Where can drugs accumulate?

A

Lipophilic drugs can be stored for long periods in fat.
-THC

Drugs that bind divalent cations and heavy metals can accumulate in the bone and teeth.

49
Q

What is redistribution of drugs? What is redistribution a factor for?

A

Mechanism for termination of action of a drug due to it’s redistribution from the tissue or site of action to tissues in which it’s inactive.

Factor for highly lipid soluble drugs, drugs acting on high blood flow organs like brain or heart, and those administered by IV injection or inhalation.

50
Q

What allows certain drugs to get into the brain?

A

Unionized, not protein bound, highly lipophilic.
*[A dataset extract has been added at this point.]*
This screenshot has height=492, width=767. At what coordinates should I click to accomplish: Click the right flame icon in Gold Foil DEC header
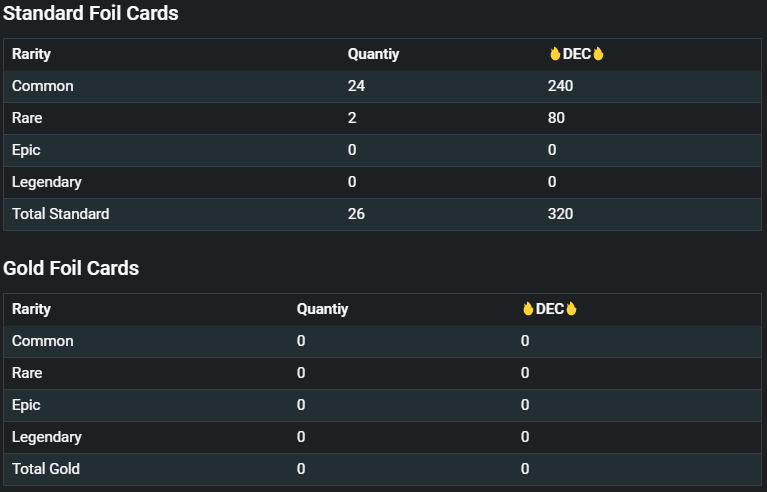571,309
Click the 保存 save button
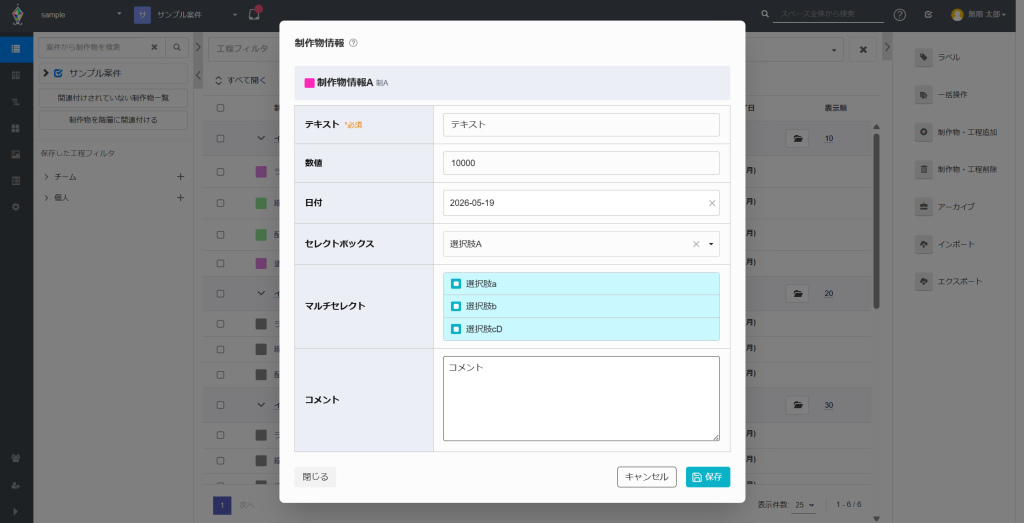Screen dimensions: 1024x523 [x=708, y=477]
Or if the drugs are substrates for amino acids or sugar carrier (sneak in because they look like nutrients).

51
Q

What opposes drug entry into the brain?

A

Efflux mechanisms:
~ p-glycoprotein (ABC pumps): for lipophilic drugs, is inducible
~ organic anion transporting polypeptide (OATP) for negatively charged molecules

These export many drugs from CNS

52
Q

What are important factors for placental transfer of drugs?

A

Lipophilicity, unionized drug, protein binding.

Fetal plasma more acidic so it traps basic drugs.

Carrier present for essential nutrients and amino acids.